Graduate School in Nonlinear Science

Sponsored by The Danish Research Agency

 
MIDIT                              OFD                          CATS
Modelling, Nonlinear Dynamics      Optics and Fluid Dynamics    Chaos and Turbulence Studies
and Irreversible Thermodynamics    Risø National Laboratory     Niels Bohr Institute and 
Technical University of Denmark    Building 128                 Department of Chemistry
Building 321                       P.O. Box 49                  University of Copenhagen 
DK-2800 Lyngby                     DK-4000 Roskilde             DK-2100 Copenhagen Ø
Denmark                            Denmark                      Denmark


WHAT NATURE DOESN'T:
DEVICES KNOWN ONLY AS HUMAN TECHNOLOGY

by Steven Vogel
Duke University
Durham, North Carolina, USA


Tuesday, October 30, 2001, 11.00 h
at Physics Dept., Bldg. 306, Aud. 33, DTU


Abstract: All to often we hear that everything in human technology has been anticipated by nature, that human design has always been derivative and never truly creative.
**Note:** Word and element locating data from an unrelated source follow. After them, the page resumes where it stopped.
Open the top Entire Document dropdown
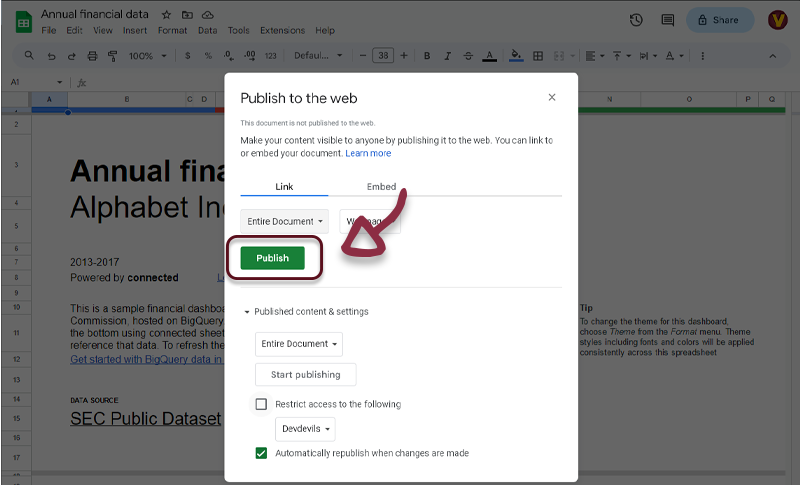This screenshot has height=485, width=800. point(285,221)
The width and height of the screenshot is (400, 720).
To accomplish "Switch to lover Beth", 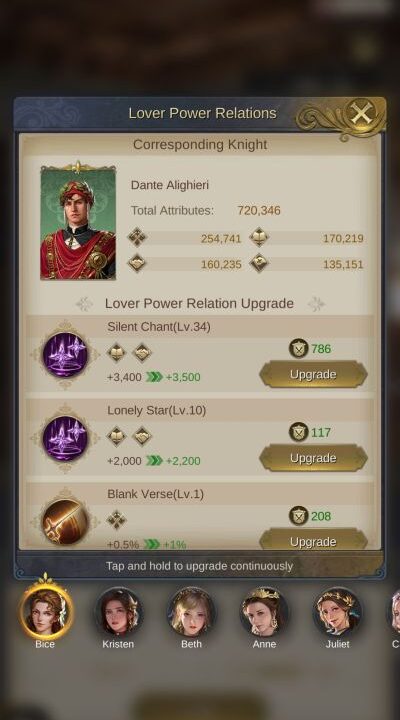I will tap(192, 613).
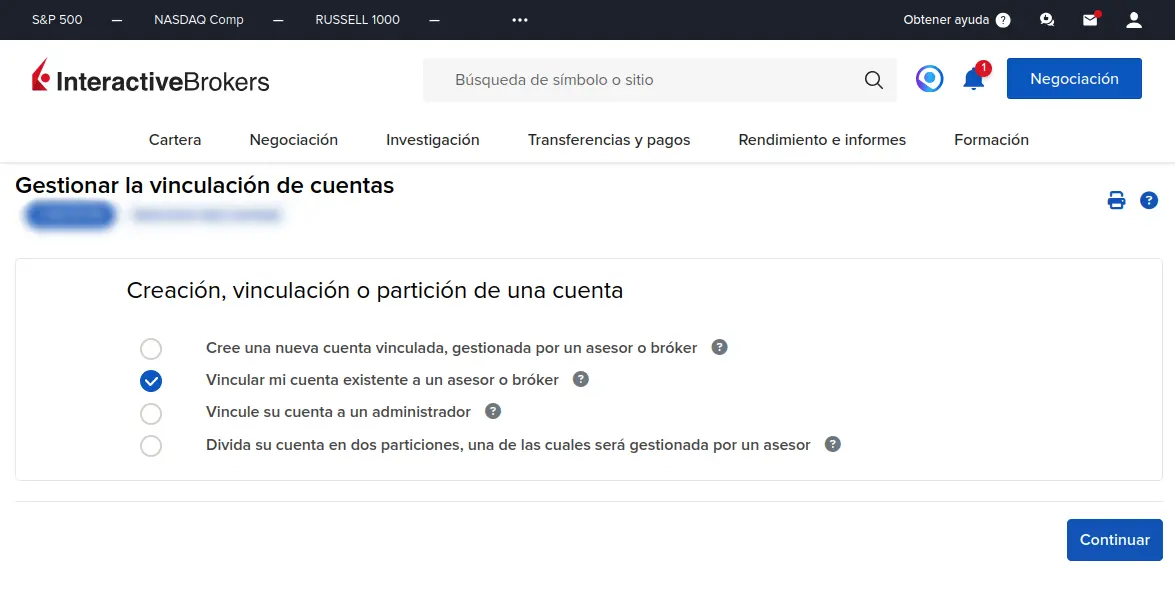
Task: Open the Rendimiento e informes dropdown
Action: [821, 140]
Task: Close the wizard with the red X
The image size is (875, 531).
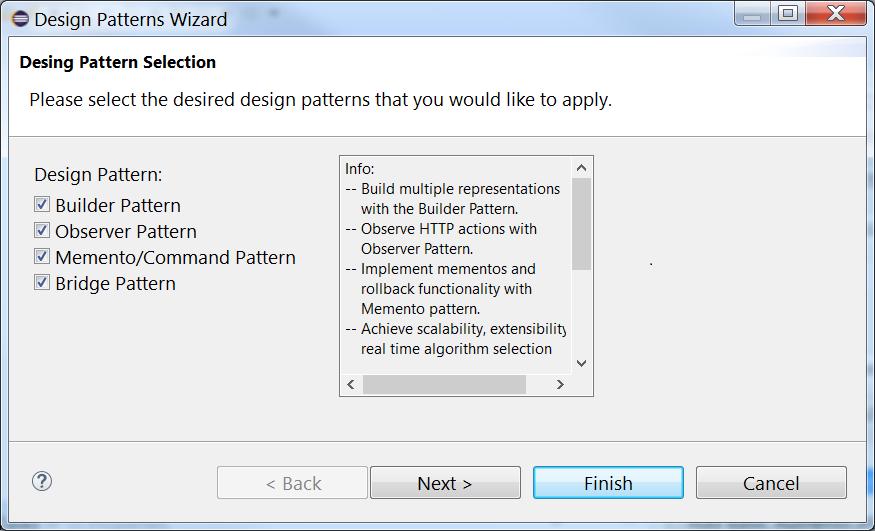Action: pos(835,14)
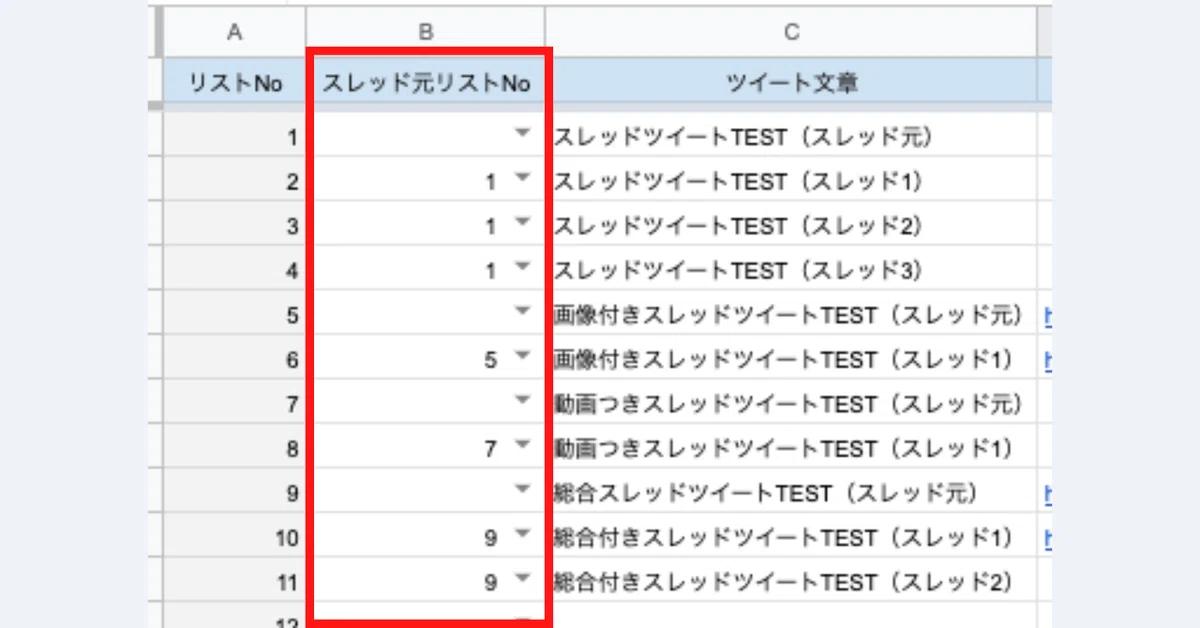Click the リストNo header cell
Viewport: 1200px width, 628px height.
(x=236, y=84)
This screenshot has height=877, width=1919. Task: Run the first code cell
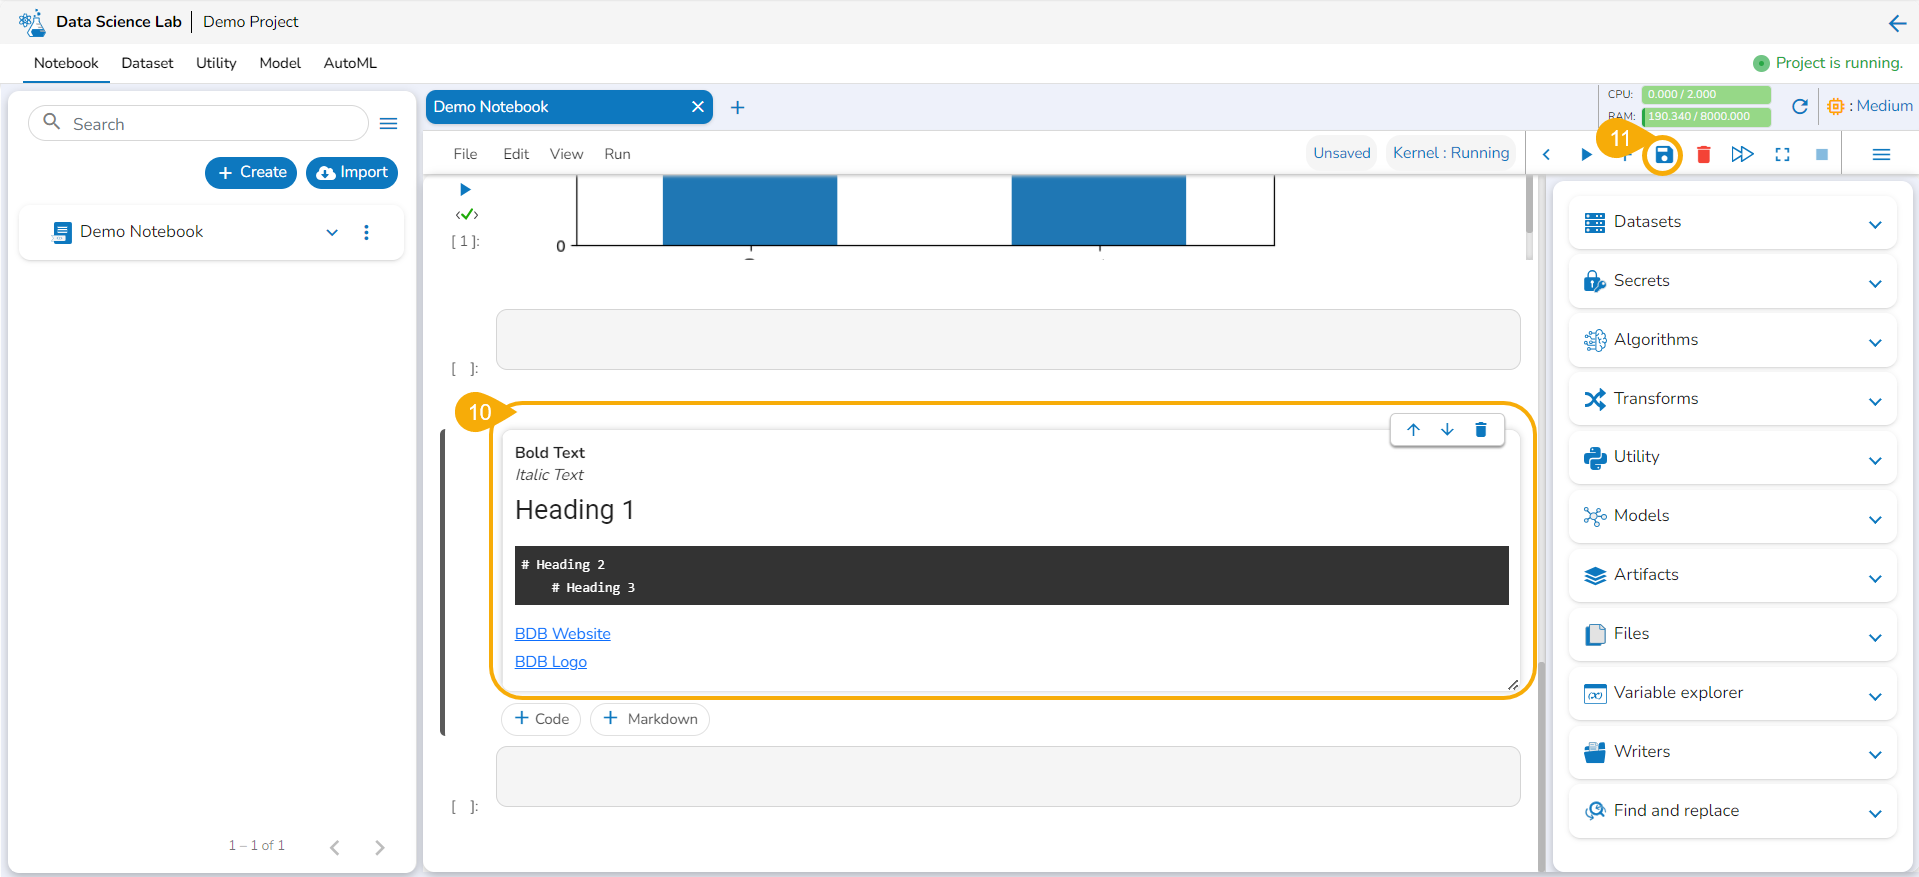pos(465,189)
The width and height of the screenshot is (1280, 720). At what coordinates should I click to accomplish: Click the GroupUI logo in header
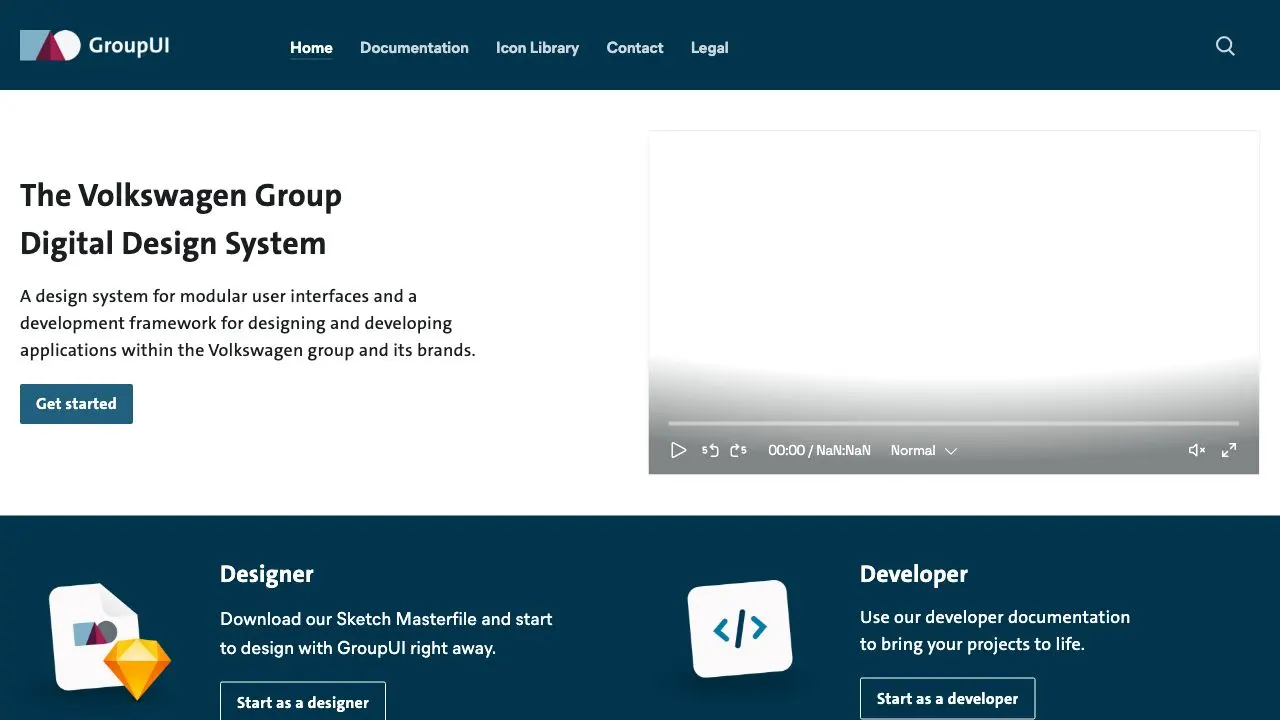[95, 45]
The speaker, a biologist supposedly familiar with nature's accomplishments, takes issue with the claim, citing numerous mechanical devices unknown or minimally developed in nature. Denial of nature's preeminance, though, asks the interesting question of why devices that have proven so useful to us often play a severely limited role in nature's technology.